Like the Cylons (and possibly the humans too) in Battlestar Galactica being guided by something (I’m on record as saying it’s a very very very very very very old Cylon) that seemed to be able to predict future events. Because the Cylon-Human conflict had repeated itself over and over and over.

BSG

If we consider that the threat from the White Walkers is a reoccuring one, and they’ve always been beaten back or retreated at some point (like an anthropomorphized ice age) then a prophecy detailing some eventual similar threat and a corresponding foretold savior just makes sense.

And the great thing is, there might be more than one candidate for Azor Ahai. While Stannis was originally Melisandre’s nominee, off in Volantis we’ve seen a red priestess praising Danerys Targaryen as Azor Ahai reborn.

Volantis-Red_Priestess

I’m telling you, she’s a magic blonde chick! Statistically speaking, she’s the chosen one!

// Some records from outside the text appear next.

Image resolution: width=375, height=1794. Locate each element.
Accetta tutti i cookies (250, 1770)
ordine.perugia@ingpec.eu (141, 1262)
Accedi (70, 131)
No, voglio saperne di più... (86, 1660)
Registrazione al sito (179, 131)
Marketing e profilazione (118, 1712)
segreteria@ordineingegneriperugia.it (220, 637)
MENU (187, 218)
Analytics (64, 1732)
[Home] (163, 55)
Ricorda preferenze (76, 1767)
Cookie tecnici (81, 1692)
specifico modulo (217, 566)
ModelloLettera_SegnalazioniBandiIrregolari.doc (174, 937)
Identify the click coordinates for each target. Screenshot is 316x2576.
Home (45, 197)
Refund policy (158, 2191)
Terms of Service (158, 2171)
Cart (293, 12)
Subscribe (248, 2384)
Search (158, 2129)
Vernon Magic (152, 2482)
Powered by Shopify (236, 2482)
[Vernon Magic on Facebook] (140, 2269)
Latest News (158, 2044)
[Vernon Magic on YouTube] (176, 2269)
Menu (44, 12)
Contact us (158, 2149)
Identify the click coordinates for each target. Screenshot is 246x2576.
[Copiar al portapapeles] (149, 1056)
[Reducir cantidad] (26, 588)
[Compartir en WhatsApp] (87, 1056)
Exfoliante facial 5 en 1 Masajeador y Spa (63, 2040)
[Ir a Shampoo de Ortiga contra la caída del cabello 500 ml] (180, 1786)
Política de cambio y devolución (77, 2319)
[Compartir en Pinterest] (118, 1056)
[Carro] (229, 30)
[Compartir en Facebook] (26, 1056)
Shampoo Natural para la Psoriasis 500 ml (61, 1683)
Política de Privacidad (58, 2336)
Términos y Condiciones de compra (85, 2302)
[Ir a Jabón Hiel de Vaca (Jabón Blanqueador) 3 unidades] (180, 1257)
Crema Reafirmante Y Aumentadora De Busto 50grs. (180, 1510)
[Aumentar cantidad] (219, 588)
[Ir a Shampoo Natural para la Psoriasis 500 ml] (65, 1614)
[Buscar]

It’s one of the easy things about generic prophecies: if enough time passes then a condition vaguely described by the prophecy will occur, thus legitimizing the prophet. Anything that doesn’t quite fit will be hand-wavedly explained as symbolism.

Azor Ahai and his awesome flaming sword? Jon’s Valyrian steel blade Longclaw could fit the description, metaphorically. Or the dragonfire from Dany’s dragons. The important thing for the prophecy, it just has to be right enough.


So, I’m mostly cool with prophecy as presented on Game of Thrones. It doesn’t really seem like an accurate window into the future, which then makes everything muddled about free will and so on. A magical narrative bullet has been dodged.

Except, for one thing.

Maggy the Frog does exactly the thing that I don’t like. She gets very specific.

got_s5_e1_0067-maggy

Young Cersei: Will the king and I have children?
Maggy: No. The king will have twenty children. And you will have three.
Young Cersei: That doesn’t make sense.
Maggy: Gold will be their crowns. And gold, their shrouds.

Now, when I say it’s the kind of prophecy I don’t like, it’s not a problem with the show, it’s a problem with me. I totally admit it. I like being able to minimize things like prophecy and magic. Like my man Davos.

Stannis: The usurper Robb Stark is dead. Betrayed by his bannermen.
Davos: (Looking at Melisandre) And you take credit, because you dropped a leech into a fire?
Melisandre: I take no credit. I have faith, and my faith has been rewarded.
Davos: Your grace, the world has gotten so far bent… I’ve seen things crawl out of nightmares, but my eyes are open. I don’t know if Robb Stark died because of the red woman’s sorcery or because at war men die all the time. But I do know that uniting the Seven Kingdoms with blood magic is wrong. It is evil, and you are not an evil man!

Melisandre, despite what she’s saying above, is clearly taking credit. And would do so really no matter what happened, as long as one negative thing occurred to the Starks that she could latch onto.

But Maggy goes all out.

  • Cersei will not marry Prince Rhaegar.
  • Cersei will marry a king.
  • They will have no children together.
  • The king will father 20 children.
  • Cersei will have three.

I’m fine with kind of labeling the “gold will be their crowns, and gold their shrouds” as being very open to interpretation. That’s how I like my predictions. But if Maggy was just guessing the future to irritate young Cersei, that’s too crazy a coincidence. So I have to embrace that fully.


Cersei and Doom. DOOM!

Taking the prophecy at face value, it gives a certain motivating force to Cersei’s decisions. I didn’t include all of Maggy’s statements in my short dialog above, but Maggy tells young Cersei that she would be queen until a younger, more beautiful one shows up to throw her down and take away all she holds dear.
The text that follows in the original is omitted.